Source -
..........

Moreover, Petitioner's argument regarding the Ashcroft Memorandum and the "fast track" program must also fail. As Judge Payne described in United States v. Hernandez-Montealegre, 445 F.Supp.2d 646 (E.D. Va. 2006),

Fast-track programs began informally in districts along the Mexican border, where district courts were increasingly overwhelmed by high caseloads related to immigration violations. To alleviate this burden, federal prosecutors engaged in charge-bargaining and agreed to move for downward departures in return for expedited guilty pleas. Congress formally sanctioned such early disposition programs in the Prosecutorial Remedies and Tools Against the Exploitation of Child Today Act of 2003 ("PROTECT Act")..., in which it authorized the Attorney General to create and implement programs to aid jurisdictions overwhelmed by high caseloads related to a particular offense or category of offenses. Congress also directed the Sentencing Commission to promulgate a policy statement authorizing a departure of not more than four levels in cases where the United States moved for a downward departure pursuant to an early disposition program. The Commission complied in U.S.S.G. § 5K3.1.

..........

Data lines -
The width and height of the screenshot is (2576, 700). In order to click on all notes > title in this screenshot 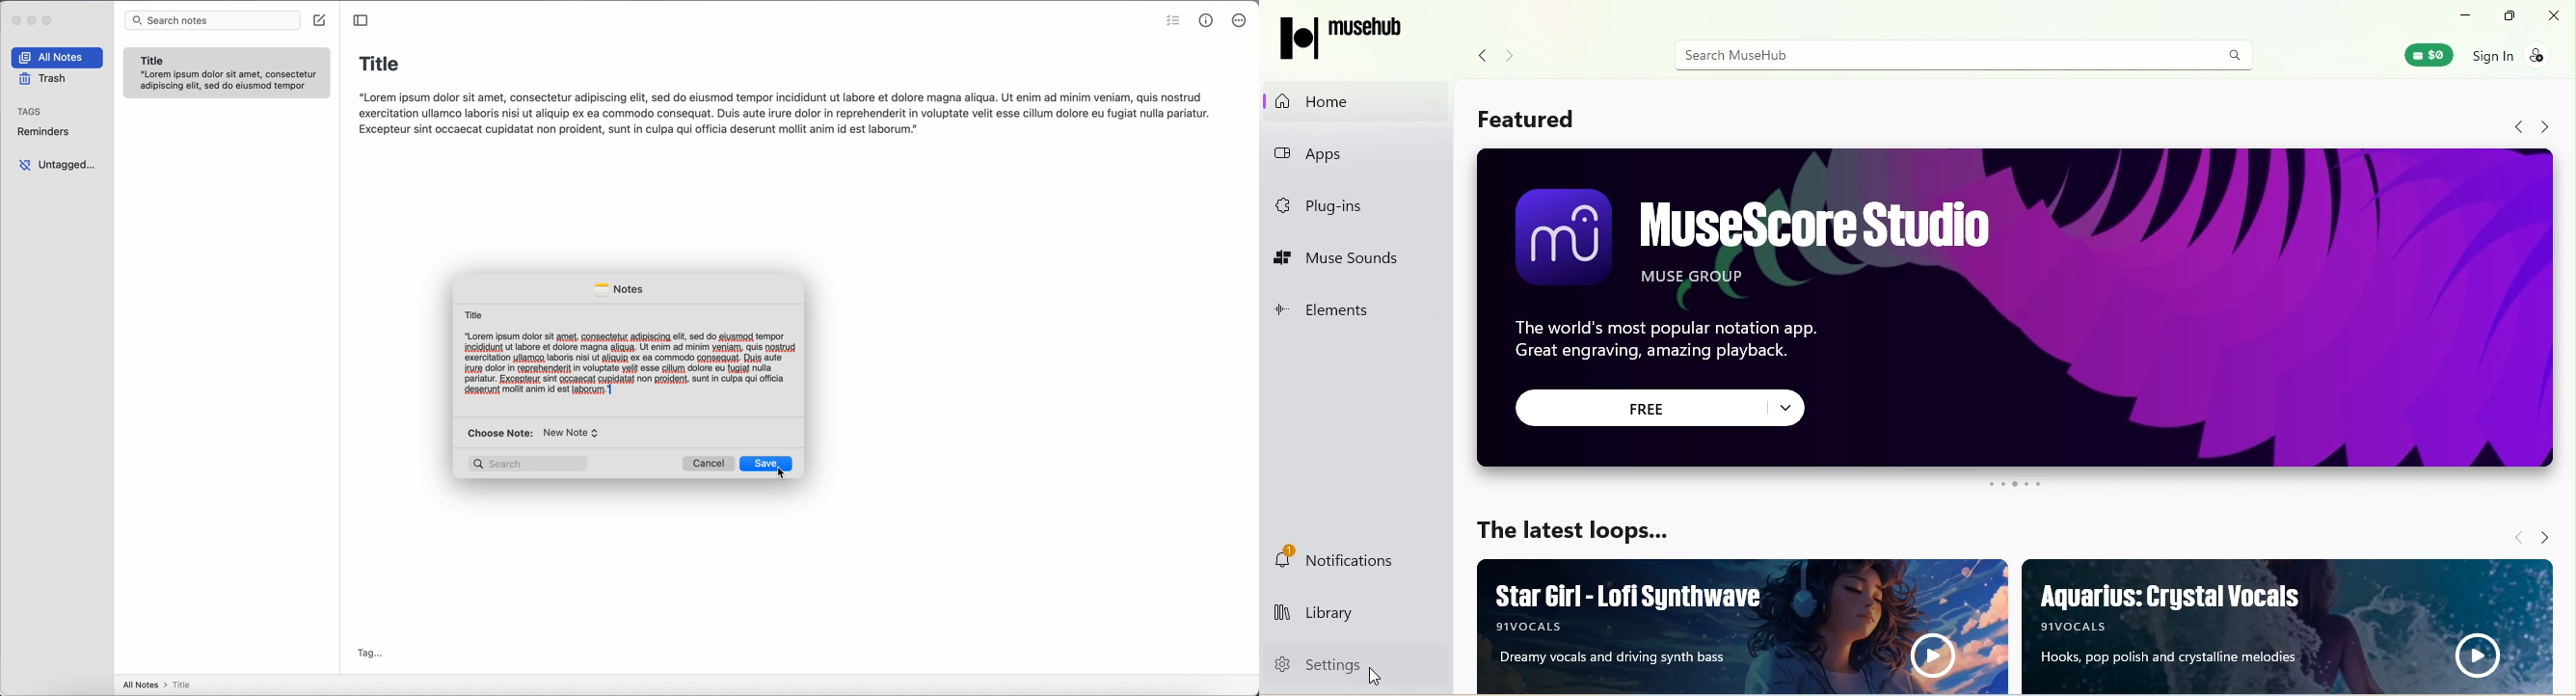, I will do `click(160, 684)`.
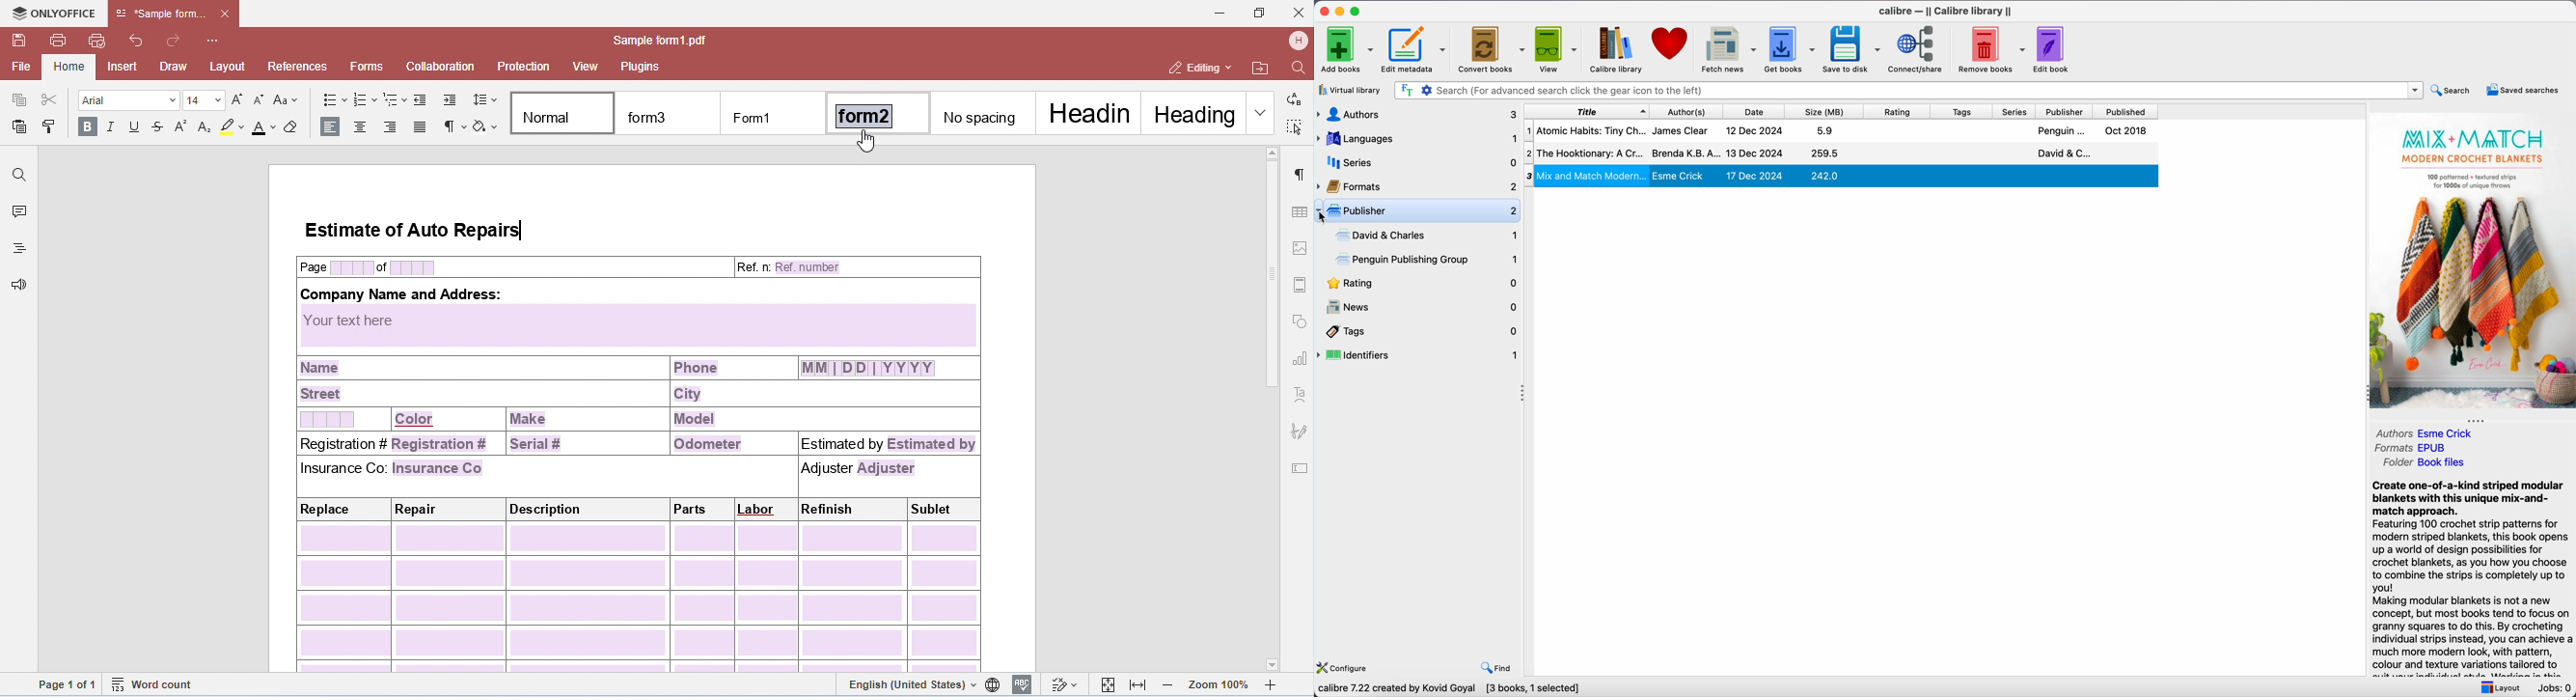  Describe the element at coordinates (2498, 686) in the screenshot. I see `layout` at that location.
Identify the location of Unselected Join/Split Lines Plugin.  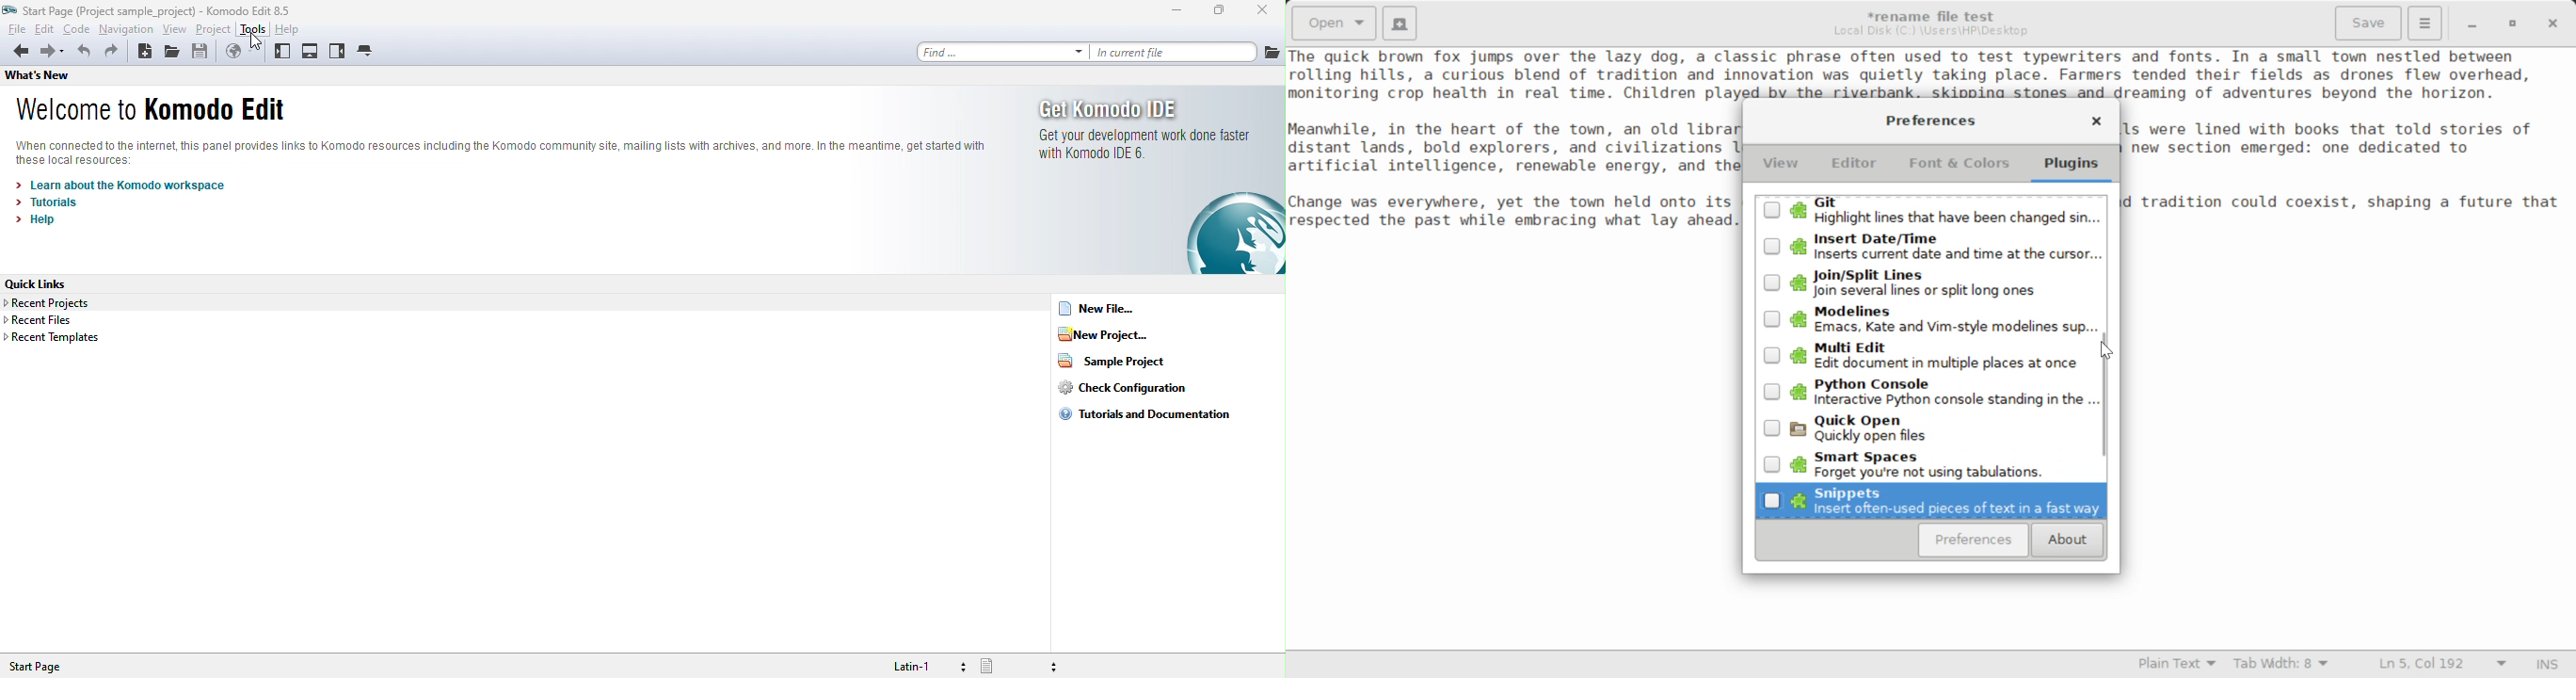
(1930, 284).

..........

Your task -
Using the excerpt on fast-track programs, answer these:
(a) Where did fast-track programs first begin informally?
(b) Which 2003 act formally sanctioned early disposition programs?
(c) How many levels, at most, may a departure under the Sentencing Commission's policy statement be, and in which guideline section did the Commission comply?

Response to this task -
(a) In districts along the Mexican border.
(b) The Prosecutorial Remedies and Tools Against the Exploitation of Child Today Act of 2003 (the "PROTECT Act").
(c) Not more than four levels, in U.S.S.G. § 5K3.1.